Jorge Guillén, con la exactitud que le caracterizaba, tuvo el acierto de hablar de fulgor a propósito del color de Guerrero, y a éste debió de complacerle. Pues una de las constantes de su obra, secreta mas no escondida, y desde muy temprano, tiene que ver con eso. Así puede verse en sus alusiones plásticas e iconográficas, desde La aparición (1946). Allí, por encima de la cruz puede verse una mancha roja como un pájaro de fuego, llamas flotando en el cielo como las que pintó el Greco. Esos mismos elementos se repiten en una variación del mismo tema fechado un año después. Y una década más tarde los reelaboraría en la serie que expuso en Betty Parsons, que incluía Sky Spirits, Sky Followers, Signs and Portents y… Fire and Apparitions (todas de 1956). Fuego y Apariciones, en el contexto de Signos, Prodigios, Espíritus celestes. Y si entonces el fulgor era el de la explosión (que resplandecería en toda su magnificencia durante la fase preponderantemente expresionista abstracta), a continuación se contendría para evocarlo solo en potencia pero de un modo sostenido: Fosforescencias.
Sea, pues, en el estallido, sea en la energía contenida, antes (anunciado en apariciones misteriosas) o después (desde las radiaciones de los límites), siempre el fulgor.
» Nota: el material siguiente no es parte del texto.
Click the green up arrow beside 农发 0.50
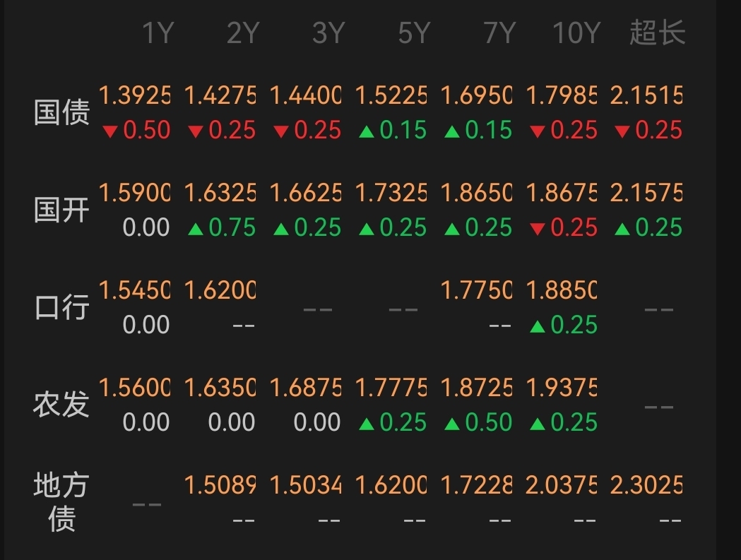The width and height of the screenshot is (741, 560). point(453,423)
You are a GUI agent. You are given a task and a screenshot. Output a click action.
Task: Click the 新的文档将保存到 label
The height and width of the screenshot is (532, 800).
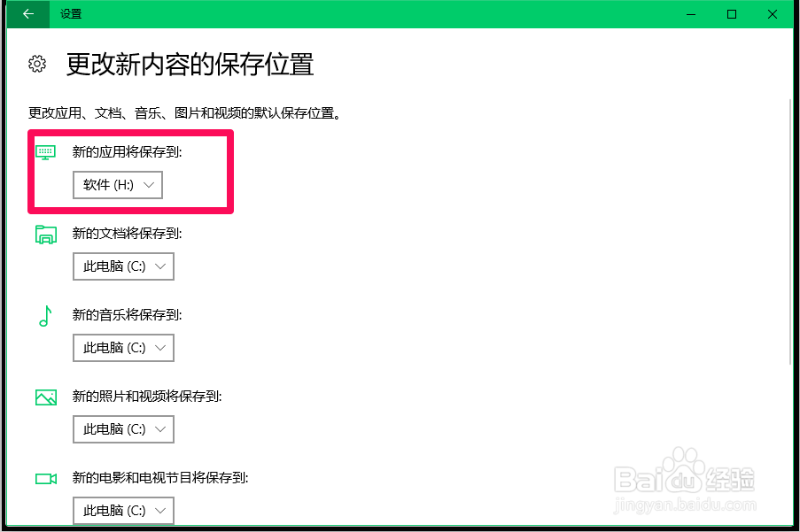point(127,234)
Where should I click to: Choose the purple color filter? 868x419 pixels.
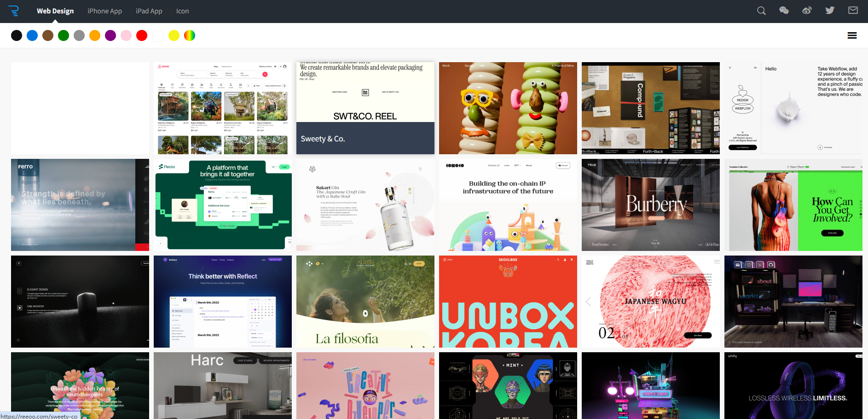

Guerrero tenía clara la importancia de la espiritualidad en el arte. Y Dore Ashton explicó bien la importancia del tema, del contenido, para aquellos pioneros que se afanaron por liberar las formas de las viejas herencias. Era “garantía de que el avance de la pintura en el que estaban empeñados aquellos maestros no concluiría en una especie de apoteosis de fino decorativismo moderno”. Por eso, todavía, mantenían los lazos con los primeros pioneros, empezando por Kandinsky. Y proclamaban orgullosos su verdadera hambre de trascendencia. No necesariamente metafísica. Pero sí poética.
Los años del entusiasmo
Además de para dar color a la poesía, Guerrero aprovechó su obra gráfica para comprometerse con distintas causas políticas. Y siempre “propone imágenes graves y rotundas sin renunciar por eso a los valores retinianos. Esa es la imagen que asociamos a Guerrero, entendida siempre como una descarga de gran fuerza cromática, pero al mismo tiempo con un fuerte deseo de reivindicar la posición del artista como individuo y su contribución moral a la sociedad –algo que, de hecho, es una de las reivindicaciones no solo de las vanguardias artísticas en general sino, sobre todo, del expresionismo abstracto americano en particular”. Lo apunta Jiménez-Blanco, y también esta interesante observación:
“La presencia de Guerrero en la España de la Transición no solo se materializó mediante importantes exposiciones, constantes entrevistas y una relación siempre fluida con los artistas que practicaban una nueva forma de entender la pintura tanto en Madrid como en Granada. También se visibilizó mediante las sucesivas carpetas de grabados que realiza entonces, obviamente de más amplia difusión y comercialización que sus pinturas. En aquellos años y mediante la difusión de aquellas estampas Guerrero llegó a asimilarse, en muchos sentidos, con la idea de un país nuevo, abierto a la modernidad y decidido a explorar otros mundos a medida que se alejaba de la dictadura. Quizá por eso tanto empresas como instituciones oficiales decidieron hacerlo suyo: en un gesto que quería poner de manifiesto el cambio, la internacionalidad, el fin de la anomalía de un país demasiado oscuro durante demasiado tiempo, adquirieron y expusieron en lugares públicos o de representación algunos de sus grabados, aportándoles una verdadera explosión de color. Se proponía asi un paralelo visual muy acorde con los cambios que se querían alcanzar en todos los aspectos de la vida española. No es casual, en ese sentido, que algunas de las estampas realizadas en torno a 1980 para el taller H&H, cuelguen aún actualmente en espacios donde se toman altas decisiones políticas. Los grabados de Guerrero se convirtieron así, en cierto modo, en la metáfora de un país que anhelaba, como anheló Guerrero toda su vida, estar con su tiempo”.